Besides, at the beginning people were really against variable size encodings. UTF-8 won despite the Unicode consortium and all the committees effort, not because of it.


Do you know why UTF-8 won? I feel textual data only constitutes a very tiny portion of memory used, but working with fixed size encoding is so much more easier than variable size encodings.


The only universal, fixed-size encoding is UTF-32, which, as you can imagine, is very wasteful on space for ASCII text. Like it or not, most of the interesting strings in a given program are probably ASCII.

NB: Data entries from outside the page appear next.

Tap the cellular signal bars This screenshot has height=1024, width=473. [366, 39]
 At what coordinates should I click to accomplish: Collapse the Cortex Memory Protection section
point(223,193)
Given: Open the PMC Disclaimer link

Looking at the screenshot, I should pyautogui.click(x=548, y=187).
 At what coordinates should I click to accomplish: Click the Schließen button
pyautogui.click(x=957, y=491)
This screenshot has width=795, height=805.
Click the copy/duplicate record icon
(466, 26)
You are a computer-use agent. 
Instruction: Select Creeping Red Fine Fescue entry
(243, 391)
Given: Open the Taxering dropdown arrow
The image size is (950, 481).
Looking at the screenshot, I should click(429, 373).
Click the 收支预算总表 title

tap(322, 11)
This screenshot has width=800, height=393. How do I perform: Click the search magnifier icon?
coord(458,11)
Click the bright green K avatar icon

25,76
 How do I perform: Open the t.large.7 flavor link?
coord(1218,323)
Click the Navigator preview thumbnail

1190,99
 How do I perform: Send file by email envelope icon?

UTF-16 is not a fixed-size encoding thanks to surrogate pairs. UCS-2 is a fixed-size encoding but can’t represent code points outside the BMP (such as emoji) which makes it unsuitable for many applications.

Besides, most of the time individual code points aren’t what you care about anyway, so the cost of a variable-sized encoding like UTF-8 is only a small part of the overall work you need to support international text.


* UTF8 is ascii-compatible, so functions working with ascii will kinda sorta work with utf8

* all content will increase significantly in size using utf32 (utf16 is also variable-size, and markups being extremely common and usually ascii, while utf8 is not a guaranteed winner against 16 it often is)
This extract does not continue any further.